Allein 2008 wurden über diese Stempelsteuer acht Milliarden Euro in die Steuerkassen gespült, die nach Angaben der Experten nicht beim Finanzamt von den Geschädigten geltend gemacht werden können, sondern gegenüber der Bank. So versteht man, warum Bankaktien massiv auf Talfahrt gingen. Da die allgemeine Rechtsauffassung ist, dass bis 2014 die Stempelsteuer nach dem Urteil zurückgefordert werden kann, sprechen wir über einen Betrag von etwa 20 und 30 Milliarden Euro. Und die könnten erneut Banken in Schieflage bringen, denn das Bankensystem ist nicht stabil. Zudem knabbern die Banken noch an den Kosten des vorherigen "Bankraubs". Der wird aber nicht so genannt, da es spanische Banken waren, die ihre Kunden beraubt haben, wie der Europäische Gerichtshof festgestellt hat (Spanische Banke haben Kunden um Milliarden betrogen).

Damit ist auch klar, dass weder die Banken noch die sozialdemokratische Regierung ein Interesse daran haben, dass es erneut zu Bankenrettungen kommt. Schließlich hatte sich Spanien teilweise unter den europäischen Rettungsschirm begeben müssen, um mit 41 Milliarden Euro aus dem ESM Banken retten zu können.

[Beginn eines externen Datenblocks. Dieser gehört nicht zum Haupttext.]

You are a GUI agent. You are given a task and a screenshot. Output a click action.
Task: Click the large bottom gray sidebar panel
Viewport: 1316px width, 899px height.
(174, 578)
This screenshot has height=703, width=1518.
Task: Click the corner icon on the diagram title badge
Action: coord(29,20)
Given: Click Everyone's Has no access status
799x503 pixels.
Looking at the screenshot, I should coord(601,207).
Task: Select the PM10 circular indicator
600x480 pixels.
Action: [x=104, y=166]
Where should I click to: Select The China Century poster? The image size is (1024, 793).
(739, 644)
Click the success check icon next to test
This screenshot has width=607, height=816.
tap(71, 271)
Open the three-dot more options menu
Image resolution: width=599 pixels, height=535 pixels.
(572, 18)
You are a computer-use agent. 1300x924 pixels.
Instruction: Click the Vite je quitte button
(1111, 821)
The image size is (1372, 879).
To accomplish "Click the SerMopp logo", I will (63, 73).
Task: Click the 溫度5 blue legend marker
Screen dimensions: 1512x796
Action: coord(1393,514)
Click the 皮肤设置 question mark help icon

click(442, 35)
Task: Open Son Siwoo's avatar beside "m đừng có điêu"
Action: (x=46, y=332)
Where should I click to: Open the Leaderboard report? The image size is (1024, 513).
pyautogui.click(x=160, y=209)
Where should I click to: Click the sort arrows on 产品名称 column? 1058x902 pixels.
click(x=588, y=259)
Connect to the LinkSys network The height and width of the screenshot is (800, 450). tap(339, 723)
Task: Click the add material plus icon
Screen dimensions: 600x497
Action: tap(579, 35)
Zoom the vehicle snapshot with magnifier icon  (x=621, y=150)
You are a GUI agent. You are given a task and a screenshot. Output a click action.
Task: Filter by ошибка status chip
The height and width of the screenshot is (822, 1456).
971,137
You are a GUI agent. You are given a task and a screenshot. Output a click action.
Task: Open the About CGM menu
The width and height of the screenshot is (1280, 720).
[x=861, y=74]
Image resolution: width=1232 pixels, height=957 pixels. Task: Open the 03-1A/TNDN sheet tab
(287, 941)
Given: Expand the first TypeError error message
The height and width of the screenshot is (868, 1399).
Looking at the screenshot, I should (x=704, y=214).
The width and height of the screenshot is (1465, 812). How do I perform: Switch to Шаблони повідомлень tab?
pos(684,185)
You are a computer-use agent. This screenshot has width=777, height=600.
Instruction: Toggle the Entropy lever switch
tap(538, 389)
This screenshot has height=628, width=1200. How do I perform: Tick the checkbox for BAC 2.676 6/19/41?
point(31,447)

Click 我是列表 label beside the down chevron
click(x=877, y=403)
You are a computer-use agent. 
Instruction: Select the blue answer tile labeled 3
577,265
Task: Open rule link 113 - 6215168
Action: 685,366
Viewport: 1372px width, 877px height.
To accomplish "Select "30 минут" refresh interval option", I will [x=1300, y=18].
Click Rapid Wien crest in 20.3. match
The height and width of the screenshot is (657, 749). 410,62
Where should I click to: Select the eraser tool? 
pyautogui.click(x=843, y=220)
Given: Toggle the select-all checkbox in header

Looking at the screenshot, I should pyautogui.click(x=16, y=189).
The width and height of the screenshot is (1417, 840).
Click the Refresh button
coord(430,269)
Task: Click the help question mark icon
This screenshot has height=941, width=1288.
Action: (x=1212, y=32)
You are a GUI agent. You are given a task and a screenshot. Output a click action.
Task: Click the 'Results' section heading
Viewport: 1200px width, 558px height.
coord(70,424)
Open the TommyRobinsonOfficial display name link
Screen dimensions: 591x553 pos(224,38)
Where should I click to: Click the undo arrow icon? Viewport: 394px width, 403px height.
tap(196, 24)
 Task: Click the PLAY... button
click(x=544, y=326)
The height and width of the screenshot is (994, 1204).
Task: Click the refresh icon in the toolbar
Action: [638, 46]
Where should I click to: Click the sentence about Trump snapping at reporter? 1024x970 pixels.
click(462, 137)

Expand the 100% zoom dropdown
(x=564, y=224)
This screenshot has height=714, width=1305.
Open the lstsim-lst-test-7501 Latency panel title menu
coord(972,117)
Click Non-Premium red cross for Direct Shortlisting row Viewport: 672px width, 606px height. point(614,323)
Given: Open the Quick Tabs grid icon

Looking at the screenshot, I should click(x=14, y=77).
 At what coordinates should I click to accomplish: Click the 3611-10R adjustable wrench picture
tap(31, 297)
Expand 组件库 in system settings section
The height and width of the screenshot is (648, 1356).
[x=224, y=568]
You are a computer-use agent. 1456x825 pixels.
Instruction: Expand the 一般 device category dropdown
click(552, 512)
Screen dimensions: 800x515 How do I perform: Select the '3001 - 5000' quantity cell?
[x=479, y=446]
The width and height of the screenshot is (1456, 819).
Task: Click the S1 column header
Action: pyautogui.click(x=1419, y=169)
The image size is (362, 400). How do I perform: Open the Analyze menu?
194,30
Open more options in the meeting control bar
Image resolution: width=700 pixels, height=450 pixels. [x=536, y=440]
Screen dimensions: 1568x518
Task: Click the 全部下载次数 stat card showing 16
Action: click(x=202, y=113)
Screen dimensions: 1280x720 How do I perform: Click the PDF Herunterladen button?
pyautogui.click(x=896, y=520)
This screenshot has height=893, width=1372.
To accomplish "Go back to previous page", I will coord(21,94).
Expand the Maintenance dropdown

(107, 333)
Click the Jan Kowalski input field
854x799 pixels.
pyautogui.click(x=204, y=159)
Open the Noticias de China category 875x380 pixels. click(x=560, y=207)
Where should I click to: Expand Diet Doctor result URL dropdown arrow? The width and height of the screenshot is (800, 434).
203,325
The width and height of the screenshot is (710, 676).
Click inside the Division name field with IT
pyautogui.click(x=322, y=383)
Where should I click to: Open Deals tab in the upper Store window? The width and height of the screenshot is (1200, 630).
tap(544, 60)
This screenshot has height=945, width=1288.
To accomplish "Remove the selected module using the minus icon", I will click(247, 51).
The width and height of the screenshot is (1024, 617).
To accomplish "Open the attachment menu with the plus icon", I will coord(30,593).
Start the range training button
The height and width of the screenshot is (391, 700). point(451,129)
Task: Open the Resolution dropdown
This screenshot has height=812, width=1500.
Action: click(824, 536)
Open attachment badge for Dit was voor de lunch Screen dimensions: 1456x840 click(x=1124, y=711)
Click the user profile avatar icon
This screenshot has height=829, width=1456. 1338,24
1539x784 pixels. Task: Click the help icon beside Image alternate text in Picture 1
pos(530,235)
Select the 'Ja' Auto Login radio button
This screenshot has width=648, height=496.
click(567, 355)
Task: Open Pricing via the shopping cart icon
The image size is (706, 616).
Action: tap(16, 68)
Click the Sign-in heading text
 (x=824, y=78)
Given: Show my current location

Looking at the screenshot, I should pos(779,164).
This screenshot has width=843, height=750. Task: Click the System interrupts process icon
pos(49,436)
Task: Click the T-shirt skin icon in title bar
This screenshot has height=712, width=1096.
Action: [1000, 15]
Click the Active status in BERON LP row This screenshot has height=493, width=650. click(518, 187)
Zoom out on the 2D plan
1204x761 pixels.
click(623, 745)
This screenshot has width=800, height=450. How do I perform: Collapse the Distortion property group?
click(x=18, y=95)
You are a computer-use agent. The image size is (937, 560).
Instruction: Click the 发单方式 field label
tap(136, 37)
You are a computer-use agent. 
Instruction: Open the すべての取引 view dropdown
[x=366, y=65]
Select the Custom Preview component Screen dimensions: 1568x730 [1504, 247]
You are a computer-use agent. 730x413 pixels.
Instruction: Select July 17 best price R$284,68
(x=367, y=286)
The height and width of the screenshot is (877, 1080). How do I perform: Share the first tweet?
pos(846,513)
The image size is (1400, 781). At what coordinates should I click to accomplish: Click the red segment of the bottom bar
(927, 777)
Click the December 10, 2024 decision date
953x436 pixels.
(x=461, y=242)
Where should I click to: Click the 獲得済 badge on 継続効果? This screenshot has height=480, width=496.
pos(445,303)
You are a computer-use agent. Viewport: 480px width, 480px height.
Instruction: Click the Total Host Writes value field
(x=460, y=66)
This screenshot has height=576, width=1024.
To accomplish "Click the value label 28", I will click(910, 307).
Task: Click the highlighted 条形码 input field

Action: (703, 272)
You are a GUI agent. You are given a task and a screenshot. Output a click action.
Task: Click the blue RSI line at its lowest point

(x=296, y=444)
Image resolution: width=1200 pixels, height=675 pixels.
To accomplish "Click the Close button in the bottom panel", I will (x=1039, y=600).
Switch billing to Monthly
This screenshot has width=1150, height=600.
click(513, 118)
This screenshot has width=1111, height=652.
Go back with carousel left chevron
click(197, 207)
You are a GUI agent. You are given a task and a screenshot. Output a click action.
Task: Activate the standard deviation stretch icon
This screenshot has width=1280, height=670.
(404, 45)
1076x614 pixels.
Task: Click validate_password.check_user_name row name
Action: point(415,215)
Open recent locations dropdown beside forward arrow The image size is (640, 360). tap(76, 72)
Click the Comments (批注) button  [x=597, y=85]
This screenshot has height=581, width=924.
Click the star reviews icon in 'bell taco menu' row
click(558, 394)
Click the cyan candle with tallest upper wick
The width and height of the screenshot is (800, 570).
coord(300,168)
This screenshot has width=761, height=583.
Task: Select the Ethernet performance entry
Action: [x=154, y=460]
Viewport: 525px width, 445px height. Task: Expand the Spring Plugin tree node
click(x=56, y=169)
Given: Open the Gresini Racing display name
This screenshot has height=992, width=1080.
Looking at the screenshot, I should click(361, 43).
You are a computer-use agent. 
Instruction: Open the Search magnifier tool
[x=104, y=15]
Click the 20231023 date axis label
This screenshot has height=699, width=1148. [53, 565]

Nun hat man offenbar eine neue Bankenrettung der besonderen Art vor. So kam es am Freitag zu einer massiven Überraschung, die auch heftige Wellen in der Öffentlichkeit und der Justiz schlägt. Denn das Urteil, mit dem der Oberste Gerichtshof die bisherige Rechtsprechung revidiert hatte, wurde am Freitag sofort wieder in Frage gestellt. Denn plötzlich trat der Präsident der 3. Kammer Luis María Díez-Picazo vor. Er ordnete selbstherrlich an, dass aus diesem Urteil keine neue Rechtsauffassung entstanden sei. In einer Erklärung teilte er mit, dass das Urteil bei "ähnlichen Fällen" wirkungslos sei.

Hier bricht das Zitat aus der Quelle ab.